There is no national strategy or policy to guide climate migration, either by discouraging Americans from moving into harm’s way or encouraging them to relocate to places in need of population growth. Nor is there a coherent national program for resilience-enhancing ecosystem restoration. But with his bully pulpit and existing federal assets, President Biden could do the following:
- In partnership with AmeriCorps, the U.S. Conference of Mayors, and other stakeholders, launch a 10-year grassroots campaign to restore America’s vital ecosystems, emphasizing local resilience and carbon sequestration.
- Direct the Council on Environmental Quality (CEQ) to develop a website that provides a single point of access to the many programs and tools scattered across the federal government to help restore and protect ecosystems. Direct agencies to make these programs as accessible and hassle-free as possible.
- Task the Environmental Protection Agency (EPA) to conduct online training for local officials and organizations on the tools available to identify, evaluate and prioritize damaged ecosystem services.
Putting nature back to work would have national as well as local benefits, including bringing people together in a common cause.
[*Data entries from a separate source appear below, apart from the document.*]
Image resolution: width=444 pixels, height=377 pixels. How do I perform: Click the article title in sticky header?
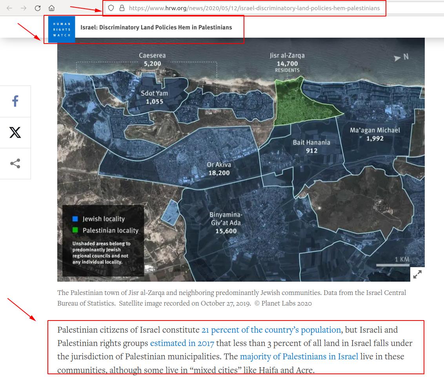(156, 27)
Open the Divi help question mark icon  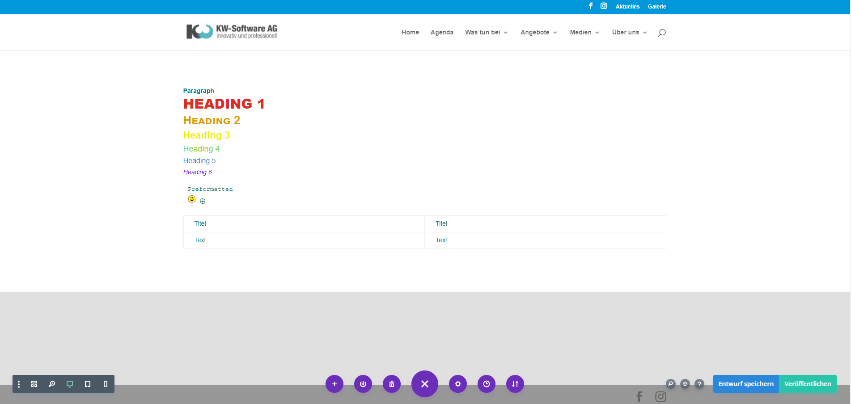click(699, 384)
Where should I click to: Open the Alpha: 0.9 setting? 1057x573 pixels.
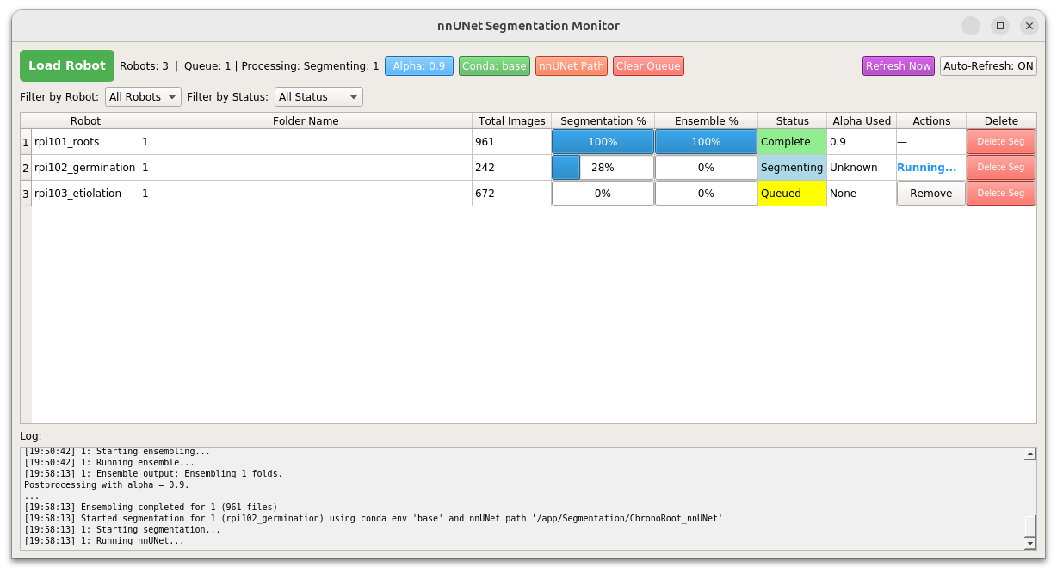point(418,65)
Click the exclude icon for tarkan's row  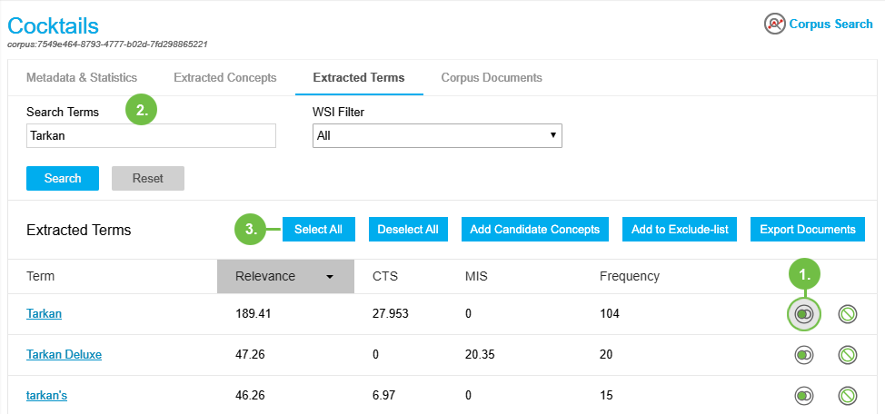(x=849, y=396)
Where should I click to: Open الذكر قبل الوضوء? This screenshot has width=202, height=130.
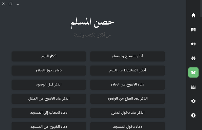click(x=49, y=85)
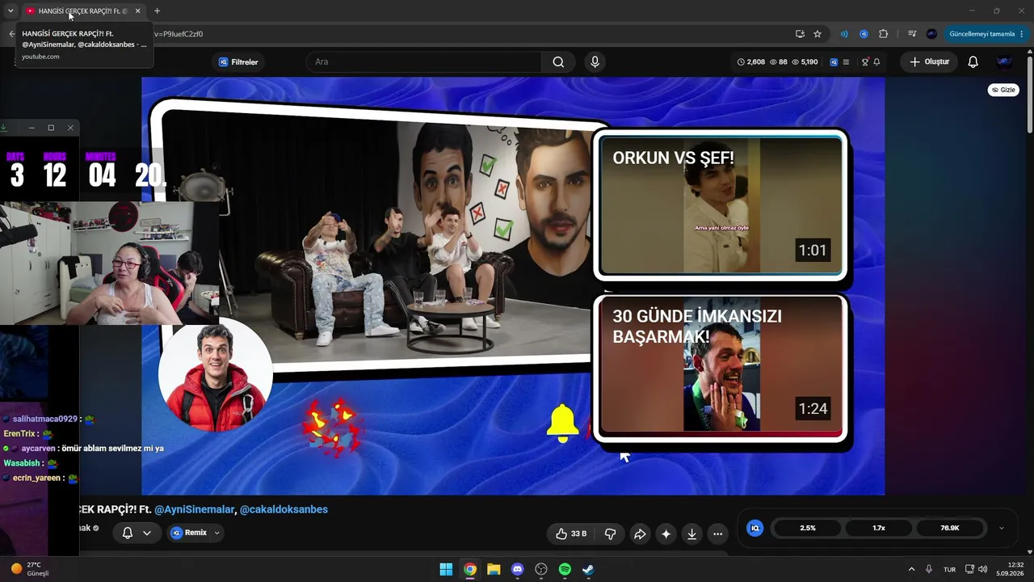This screenshot has height=582, width=1034.
Task: Like the video with 33 B likes
Action: [x=571, y=534]
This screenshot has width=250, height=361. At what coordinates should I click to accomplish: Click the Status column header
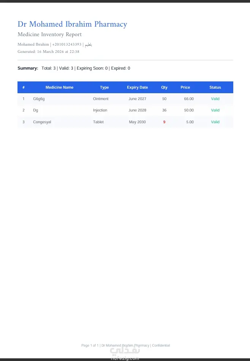[215, 87]

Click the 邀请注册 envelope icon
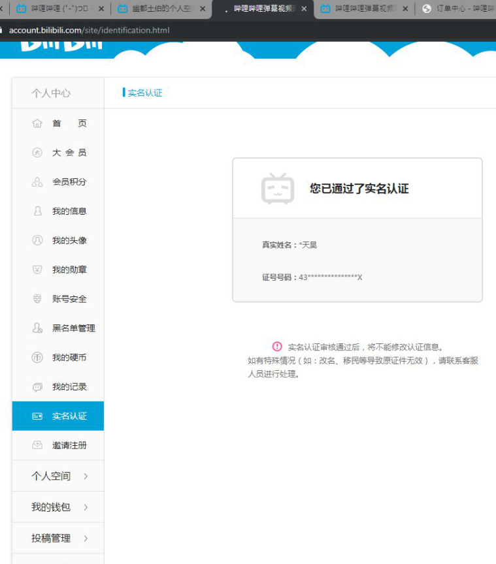point(37,445)
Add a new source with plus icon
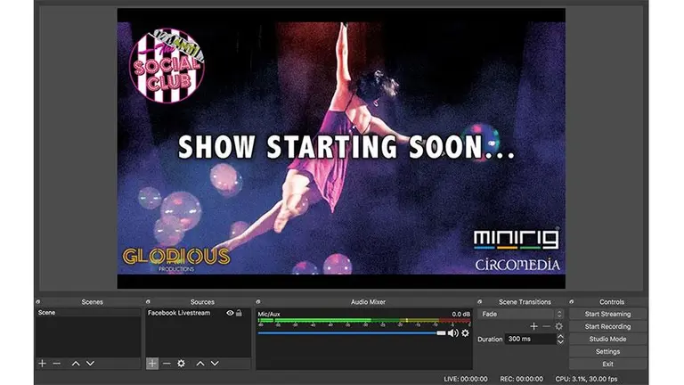684x385 pixels. tap(152, 364)
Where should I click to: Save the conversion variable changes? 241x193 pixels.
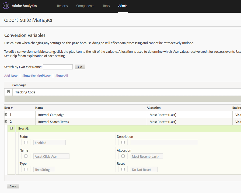13,186
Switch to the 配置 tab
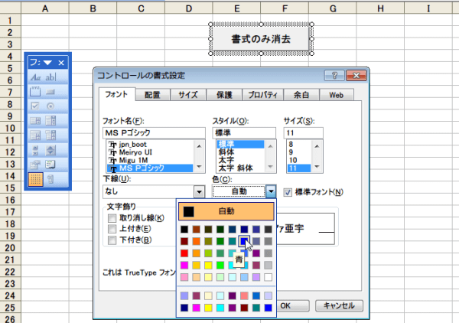 (x=152, y=95)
For that reason alone, Biden should make this big and do it soon.
William S. Becker is a former U.S. Department of Energy central regional director and special assistant to the department’s assistant secretary of energy efficiency and renewable energy. He is executive director of the Presidential Climate Action Project, a nonpartisan initiative founded in 2007 that works with national thought leaders to develop federal policy proposals on climate change and the clean energy transition. The project is not affiliated with the White House.